→ **EXERCISE GOAL**
Your answer should hold exactly the lines from the one with "Where should I" through the final line of the data below, reproduced as written.

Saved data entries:
★ ★ ★

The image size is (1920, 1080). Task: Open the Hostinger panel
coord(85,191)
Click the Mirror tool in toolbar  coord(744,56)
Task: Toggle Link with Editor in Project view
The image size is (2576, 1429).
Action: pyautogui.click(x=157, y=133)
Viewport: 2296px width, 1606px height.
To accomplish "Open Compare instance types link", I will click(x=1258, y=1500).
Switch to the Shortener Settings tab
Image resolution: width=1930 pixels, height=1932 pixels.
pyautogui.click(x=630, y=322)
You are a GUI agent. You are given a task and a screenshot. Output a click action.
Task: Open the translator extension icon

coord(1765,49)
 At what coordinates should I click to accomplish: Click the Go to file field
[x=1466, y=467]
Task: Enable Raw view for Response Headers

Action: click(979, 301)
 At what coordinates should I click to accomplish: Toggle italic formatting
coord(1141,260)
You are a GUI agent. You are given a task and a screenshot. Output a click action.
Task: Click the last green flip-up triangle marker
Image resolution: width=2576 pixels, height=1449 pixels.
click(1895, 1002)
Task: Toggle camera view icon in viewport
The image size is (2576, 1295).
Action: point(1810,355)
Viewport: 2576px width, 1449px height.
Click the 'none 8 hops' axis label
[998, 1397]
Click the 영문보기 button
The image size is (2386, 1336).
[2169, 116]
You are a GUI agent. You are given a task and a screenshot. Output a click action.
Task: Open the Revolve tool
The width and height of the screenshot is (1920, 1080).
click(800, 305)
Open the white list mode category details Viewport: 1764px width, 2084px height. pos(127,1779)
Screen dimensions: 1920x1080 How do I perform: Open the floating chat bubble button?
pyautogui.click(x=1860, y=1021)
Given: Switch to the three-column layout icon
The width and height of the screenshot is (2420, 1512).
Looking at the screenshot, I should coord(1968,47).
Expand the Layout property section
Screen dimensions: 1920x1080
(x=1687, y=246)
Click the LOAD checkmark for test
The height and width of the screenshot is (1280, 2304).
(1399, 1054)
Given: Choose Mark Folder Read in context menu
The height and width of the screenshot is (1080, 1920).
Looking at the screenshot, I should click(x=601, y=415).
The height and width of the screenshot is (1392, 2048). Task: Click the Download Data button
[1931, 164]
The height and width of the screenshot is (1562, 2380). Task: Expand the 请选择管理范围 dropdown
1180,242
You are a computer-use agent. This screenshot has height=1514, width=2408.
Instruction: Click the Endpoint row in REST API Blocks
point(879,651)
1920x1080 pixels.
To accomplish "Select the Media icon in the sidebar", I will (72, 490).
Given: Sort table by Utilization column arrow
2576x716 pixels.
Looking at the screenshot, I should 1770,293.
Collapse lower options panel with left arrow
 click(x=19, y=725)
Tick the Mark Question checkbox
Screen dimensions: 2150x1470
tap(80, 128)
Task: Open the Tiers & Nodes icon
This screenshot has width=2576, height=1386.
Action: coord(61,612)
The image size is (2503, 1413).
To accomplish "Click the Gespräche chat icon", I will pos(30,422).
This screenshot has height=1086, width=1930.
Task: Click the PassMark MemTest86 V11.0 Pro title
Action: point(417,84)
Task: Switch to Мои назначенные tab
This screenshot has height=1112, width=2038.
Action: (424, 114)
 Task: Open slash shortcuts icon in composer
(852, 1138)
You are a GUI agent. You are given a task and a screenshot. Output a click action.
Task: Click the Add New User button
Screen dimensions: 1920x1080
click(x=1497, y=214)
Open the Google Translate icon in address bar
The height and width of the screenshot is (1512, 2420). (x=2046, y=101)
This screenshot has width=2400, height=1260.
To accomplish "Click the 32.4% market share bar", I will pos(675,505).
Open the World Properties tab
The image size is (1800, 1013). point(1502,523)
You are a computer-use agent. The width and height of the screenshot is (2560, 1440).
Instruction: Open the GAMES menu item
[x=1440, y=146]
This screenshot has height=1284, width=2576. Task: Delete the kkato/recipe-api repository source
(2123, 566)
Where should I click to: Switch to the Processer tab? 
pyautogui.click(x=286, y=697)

★ ★ ★

→ **REPLY**
Where should I click to: Switch to the Processer tab? 
pyautogui.click(x=286, y=697)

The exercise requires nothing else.